### Document text
======
2021 ISAKOS Biennial Congress ePoster
Rotational Reference Axes in TKA
Johncy Panicker, MBBS, MS (Resident PG Y-3), Kochi, Kerala INDIA
Amritaraj Satheesh, MBBS,MS, Kochi, Kerala INDIA
Balu C Babu, MBBS, MS, Kochi INDIA
Mohan Thadi, MS DNB FRCS MCh, Kochi, KERALA INDIA
Jai Thilak, MS, MCh, FRCS, Cochin, Kerala INDIA
Amrita Institute of Medical Sciences , Kochi, Kerala , INDIA
FDA Status Not Applicable
Conventional assumptions about the axes' relationships may need to be reassessed.
ePosters will be available shortly before Congress
Evaluating the landmarks for rotation of the distal femur and proximal tibia components has been challenging for orthopaedic surgeons. Optimal rotational alignment is critical for the longevity and functional outcome of total knee arthroplasty(TKA). Multiple anatomical landmarks on femur have been described, such as transepicondylar axis (TEA), the Whiteside’s line (WSL) and the posterior condylar line (PCL). Traditionally it has been assumed that the WSL is perpendicular to the TEA while the PCL is 3 degrees internally rotated compared to the TEA. Two types of TEA have been described; (i) clinical transepicondylar axis (cTEA) (ii) surgical transepicondylar axis (sTEA) among which sTEA is considered the gold standard to determine the optimum rotation of the femoral component. However, no consensus exists on the most reliable landmarks or axes for tibial rotational alignment. The purpose of this study was to ascertain relationships among the axes’ guiding distal femur rotational alignment and the relationship between sTEA to proximal tibial reference axes’ in preoperative CT scans in our patients who were candidates for TKA.
======
### Information shown
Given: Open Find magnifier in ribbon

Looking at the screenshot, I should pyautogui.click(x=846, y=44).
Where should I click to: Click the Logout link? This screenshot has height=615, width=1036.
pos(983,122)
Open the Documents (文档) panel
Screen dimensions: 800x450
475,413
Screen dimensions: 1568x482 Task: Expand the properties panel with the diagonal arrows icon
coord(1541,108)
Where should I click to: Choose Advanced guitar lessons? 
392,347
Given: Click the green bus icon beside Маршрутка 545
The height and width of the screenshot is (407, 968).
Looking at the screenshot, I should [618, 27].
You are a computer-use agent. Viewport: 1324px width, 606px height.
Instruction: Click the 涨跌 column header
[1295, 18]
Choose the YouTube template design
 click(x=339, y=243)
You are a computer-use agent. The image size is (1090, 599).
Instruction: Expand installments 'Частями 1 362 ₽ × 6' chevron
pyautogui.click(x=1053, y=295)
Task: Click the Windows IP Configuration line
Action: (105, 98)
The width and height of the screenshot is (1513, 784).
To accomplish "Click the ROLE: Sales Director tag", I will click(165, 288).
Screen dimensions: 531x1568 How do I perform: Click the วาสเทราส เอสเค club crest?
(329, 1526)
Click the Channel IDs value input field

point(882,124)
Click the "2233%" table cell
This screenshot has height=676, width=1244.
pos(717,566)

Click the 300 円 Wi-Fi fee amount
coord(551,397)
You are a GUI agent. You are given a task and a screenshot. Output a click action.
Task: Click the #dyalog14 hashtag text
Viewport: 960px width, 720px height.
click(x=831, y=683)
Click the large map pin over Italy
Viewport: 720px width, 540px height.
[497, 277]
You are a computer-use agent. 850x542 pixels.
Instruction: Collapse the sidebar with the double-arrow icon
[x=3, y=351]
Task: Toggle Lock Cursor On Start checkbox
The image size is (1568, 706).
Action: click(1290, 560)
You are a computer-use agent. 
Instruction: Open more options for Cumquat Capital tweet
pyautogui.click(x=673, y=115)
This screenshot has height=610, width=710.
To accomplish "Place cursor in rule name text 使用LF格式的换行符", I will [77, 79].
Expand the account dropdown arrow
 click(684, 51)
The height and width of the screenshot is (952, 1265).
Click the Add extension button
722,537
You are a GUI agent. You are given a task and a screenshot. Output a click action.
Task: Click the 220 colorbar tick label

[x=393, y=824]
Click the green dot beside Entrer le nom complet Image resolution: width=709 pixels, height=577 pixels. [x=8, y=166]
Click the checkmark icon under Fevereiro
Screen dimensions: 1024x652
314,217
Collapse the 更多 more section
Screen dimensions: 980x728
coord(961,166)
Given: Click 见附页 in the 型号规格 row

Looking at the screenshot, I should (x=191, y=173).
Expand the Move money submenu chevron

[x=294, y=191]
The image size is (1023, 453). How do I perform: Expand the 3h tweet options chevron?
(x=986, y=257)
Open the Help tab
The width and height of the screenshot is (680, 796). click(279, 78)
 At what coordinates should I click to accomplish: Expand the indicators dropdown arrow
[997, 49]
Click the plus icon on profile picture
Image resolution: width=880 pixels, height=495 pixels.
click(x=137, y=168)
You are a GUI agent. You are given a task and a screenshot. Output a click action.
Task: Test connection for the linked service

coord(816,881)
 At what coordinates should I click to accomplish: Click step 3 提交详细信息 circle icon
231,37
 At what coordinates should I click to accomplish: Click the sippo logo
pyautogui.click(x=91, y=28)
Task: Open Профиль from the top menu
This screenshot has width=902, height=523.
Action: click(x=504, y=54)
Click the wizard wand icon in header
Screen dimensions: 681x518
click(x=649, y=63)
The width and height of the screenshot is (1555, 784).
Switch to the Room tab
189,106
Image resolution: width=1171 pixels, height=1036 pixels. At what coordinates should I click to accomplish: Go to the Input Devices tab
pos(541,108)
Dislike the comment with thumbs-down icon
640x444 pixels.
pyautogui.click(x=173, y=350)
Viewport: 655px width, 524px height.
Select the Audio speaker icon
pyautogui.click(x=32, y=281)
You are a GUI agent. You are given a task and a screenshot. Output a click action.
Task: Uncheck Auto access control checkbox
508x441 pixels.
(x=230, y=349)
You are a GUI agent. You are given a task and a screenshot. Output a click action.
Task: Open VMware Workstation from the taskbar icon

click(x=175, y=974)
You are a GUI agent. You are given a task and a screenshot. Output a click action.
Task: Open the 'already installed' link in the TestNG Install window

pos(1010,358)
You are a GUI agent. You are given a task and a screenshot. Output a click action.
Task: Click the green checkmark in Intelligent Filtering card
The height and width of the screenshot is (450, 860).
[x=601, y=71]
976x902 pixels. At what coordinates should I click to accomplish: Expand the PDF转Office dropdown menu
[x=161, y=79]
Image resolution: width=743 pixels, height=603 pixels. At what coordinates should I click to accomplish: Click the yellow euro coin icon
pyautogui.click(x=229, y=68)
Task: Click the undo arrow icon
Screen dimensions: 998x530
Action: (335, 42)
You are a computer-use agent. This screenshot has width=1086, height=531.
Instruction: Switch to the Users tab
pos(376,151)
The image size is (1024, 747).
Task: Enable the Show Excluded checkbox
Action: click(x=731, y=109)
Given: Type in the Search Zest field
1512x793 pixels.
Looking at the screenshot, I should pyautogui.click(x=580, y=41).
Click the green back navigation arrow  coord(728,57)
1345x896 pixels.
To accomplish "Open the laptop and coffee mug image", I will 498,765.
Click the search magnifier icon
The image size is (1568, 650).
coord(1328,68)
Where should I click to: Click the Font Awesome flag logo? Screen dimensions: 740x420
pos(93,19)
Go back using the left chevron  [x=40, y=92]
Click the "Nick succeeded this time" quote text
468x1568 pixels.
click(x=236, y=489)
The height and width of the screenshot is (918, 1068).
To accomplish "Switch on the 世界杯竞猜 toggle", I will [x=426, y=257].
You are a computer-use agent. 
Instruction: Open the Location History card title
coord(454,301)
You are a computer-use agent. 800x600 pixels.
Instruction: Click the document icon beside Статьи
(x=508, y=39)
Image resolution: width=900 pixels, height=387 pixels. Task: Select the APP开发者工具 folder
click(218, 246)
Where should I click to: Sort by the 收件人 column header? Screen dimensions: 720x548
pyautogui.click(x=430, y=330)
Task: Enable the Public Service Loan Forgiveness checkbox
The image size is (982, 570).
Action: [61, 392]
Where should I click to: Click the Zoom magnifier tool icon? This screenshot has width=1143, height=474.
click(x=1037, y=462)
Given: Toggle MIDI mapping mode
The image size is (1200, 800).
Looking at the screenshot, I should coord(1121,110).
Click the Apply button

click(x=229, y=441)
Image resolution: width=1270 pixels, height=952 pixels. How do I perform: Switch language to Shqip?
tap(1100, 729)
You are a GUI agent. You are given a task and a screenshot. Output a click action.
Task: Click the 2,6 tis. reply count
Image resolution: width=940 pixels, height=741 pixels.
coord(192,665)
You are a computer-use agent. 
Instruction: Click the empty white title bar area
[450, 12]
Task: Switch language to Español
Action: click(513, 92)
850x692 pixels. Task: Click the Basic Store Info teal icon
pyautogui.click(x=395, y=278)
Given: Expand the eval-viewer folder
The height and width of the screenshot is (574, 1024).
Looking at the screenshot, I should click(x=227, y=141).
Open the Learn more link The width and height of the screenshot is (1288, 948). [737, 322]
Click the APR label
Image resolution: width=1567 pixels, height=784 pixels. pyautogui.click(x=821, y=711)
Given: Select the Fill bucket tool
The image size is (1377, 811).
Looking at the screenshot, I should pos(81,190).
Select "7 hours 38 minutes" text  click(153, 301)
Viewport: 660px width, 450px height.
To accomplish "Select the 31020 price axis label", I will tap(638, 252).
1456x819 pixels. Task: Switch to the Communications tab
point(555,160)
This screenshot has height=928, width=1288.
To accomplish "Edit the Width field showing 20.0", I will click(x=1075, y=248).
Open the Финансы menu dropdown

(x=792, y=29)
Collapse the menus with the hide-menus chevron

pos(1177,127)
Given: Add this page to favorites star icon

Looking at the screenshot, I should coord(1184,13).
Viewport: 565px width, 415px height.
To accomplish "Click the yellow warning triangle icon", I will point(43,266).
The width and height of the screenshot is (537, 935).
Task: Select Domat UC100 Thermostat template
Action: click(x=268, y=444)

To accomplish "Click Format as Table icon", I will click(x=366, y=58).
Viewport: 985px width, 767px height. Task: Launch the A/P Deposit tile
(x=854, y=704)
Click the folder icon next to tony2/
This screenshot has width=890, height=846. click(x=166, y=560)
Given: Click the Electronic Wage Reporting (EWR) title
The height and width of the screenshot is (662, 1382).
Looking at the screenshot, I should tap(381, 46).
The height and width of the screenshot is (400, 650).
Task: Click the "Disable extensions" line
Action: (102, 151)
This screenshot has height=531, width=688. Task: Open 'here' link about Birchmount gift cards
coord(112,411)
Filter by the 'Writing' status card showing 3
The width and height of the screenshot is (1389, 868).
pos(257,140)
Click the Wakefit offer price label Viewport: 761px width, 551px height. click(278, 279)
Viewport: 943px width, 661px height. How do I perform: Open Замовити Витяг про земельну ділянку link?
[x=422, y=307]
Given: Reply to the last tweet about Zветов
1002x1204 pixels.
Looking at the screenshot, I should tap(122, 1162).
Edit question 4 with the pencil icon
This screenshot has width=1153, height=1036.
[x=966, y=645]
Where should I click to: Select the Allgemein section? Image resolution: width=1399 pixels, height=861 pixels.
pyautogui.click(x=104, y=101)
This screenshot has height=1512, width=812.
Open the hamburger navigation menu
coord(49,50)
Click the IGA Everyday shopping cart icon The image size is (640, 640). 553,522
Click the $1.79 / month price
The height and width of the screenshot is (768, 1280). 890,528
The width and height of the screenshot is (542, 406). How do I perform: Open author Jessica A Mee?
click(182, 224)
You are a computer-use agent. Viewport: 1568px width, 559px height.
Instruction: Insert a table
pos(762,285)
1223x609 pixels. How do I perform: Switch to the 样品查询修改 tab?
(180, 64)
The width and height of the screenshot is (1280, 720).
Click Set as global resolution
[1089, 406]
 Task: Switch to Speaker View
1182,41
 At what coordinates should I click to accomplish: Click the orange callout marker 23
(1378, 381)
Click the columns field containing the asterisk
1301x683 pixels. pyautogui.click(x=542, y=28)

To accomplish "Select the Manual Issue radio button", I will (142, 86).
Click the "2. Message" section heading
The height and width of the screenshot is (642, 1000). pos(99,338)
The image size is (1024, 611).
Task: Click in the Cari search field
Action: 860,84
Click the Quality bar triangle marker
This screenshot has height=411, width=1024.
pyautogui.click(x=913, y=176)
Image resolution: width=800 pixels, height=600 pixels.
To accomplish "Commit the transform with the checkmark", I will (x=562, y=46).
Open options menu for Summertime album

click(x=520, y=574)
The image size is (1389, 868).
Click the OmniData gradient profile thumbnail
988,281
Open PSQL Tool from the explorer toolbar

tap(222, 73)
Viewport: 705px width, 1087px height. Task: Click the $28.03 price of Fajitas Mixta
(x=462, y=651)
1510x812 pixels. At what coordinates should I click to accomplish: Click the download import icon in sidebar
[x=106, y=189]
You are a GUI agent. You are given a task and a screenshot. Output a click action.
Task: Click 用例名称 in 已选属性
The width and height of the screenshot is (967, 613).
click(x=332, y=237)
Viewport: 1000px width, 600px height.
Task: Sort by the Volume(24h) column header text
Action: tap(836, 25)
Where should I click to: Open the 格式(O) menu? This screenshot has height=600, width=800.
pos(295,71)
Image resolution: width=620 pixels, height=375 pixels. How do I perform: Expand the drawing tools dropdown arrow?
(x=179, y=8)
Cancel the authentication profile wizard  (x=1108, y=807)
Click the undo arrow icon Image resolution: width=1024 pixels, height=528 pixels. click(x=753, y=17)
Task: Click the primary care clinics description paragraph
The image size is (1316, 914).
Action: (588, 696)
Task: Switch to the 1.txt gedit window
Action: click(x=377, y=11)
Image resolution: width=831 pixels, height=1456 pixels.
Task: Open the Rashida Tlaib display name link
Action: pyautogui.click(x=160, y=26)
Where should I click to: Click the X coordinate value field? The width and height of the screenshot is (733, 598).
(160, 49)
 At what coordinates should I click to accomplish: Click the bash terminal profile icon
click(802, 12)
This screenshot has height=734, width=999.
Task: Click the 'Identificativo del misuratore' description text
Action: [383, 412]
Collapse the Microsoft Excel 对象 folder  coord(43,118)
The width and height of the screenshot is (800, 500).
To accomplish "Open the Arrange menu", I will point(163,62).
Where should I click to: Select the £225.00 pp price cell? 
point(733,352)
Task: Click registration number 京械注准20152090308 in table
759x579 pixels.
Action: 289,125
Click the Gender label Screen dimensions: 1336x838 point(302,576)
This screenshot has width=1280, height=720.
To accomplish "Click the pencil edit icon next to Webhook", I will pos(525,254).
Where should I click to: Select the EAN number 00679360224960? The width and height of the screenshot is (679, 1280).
======
### Exercises
(a) Answer these questions using the ePoster text on rotational axes in TKA.
(i) Which institution is listed as the affiliation?
(ii) What FDA status does the poster give?
(iii) Which type of transepicondylar axis is considered the gold standard for determining optimum femoral component rotation?
(b) Return the passage of the ePoster text on rotational axes in TKA from "2021 ISAKOS Biennial" up to and including "to be reassessed.".
(c) Resume the ePoster text on rotational axes in TKA from where it stops.

### Responses by item number
(a)
(i) Amrita Institute of Medical Sciences, Kochi, Kerala, India
(ii) Not Applicable
(iii) The surgical transepicondylar axis (sTEA)

(b)
2021 ISAKOS Biennial Congress ePoster
Rotational Reference Axes in TKA
Johncy Panicker, MBBS, MS (Resident PG Y-3), Kochi, Kerala INDIA
Amritaraj Satheesh, MBBS,MS, Kochi, Kerala INDIA
Balu C Babu, MBBS, MS, Kochi INDIA
Mohan Thadi, MS DNB FRCS MCh, Kochi, KERALA INDIA
Jai Thilak, MS, MCh, FRCS, Cochin, Kerala INDIA
Amrita Institute of Medical Sciences , Kochi, Kerala , INDIA
FDA Status Not Applicable
Conventional assumptions about the axes' relationships may need to be reassessed.

(c)
Materials And Methods
A single-centre CT-based cross-sectional study was conducted on 73 patients (59 women and 14 men) with mean age of 63.51 years and mean varus deformity of 10.81 +/- 4.12 degrees who underwent knee arthroplasty accounting for 110 knees with primary osteoarthritis were utilised. Lower limb scanogram and preoperative CT scans were performed in supine position and the following were deduced using a uniform standardised method by two independent observers: On the femoral side; the relationship of sTEA with (i)WSL (ii) PCL (iii) cTEA. On the tibial side; the relationship of projected sTEA with (i)posterior tibial margin (PTM)(ii) anterior condylar axis (ACA) (iii)Akagi’s line and (iv) a line from geometric centre (GC) of tibial plateau to 1/3rd tibial tuberosity(TT).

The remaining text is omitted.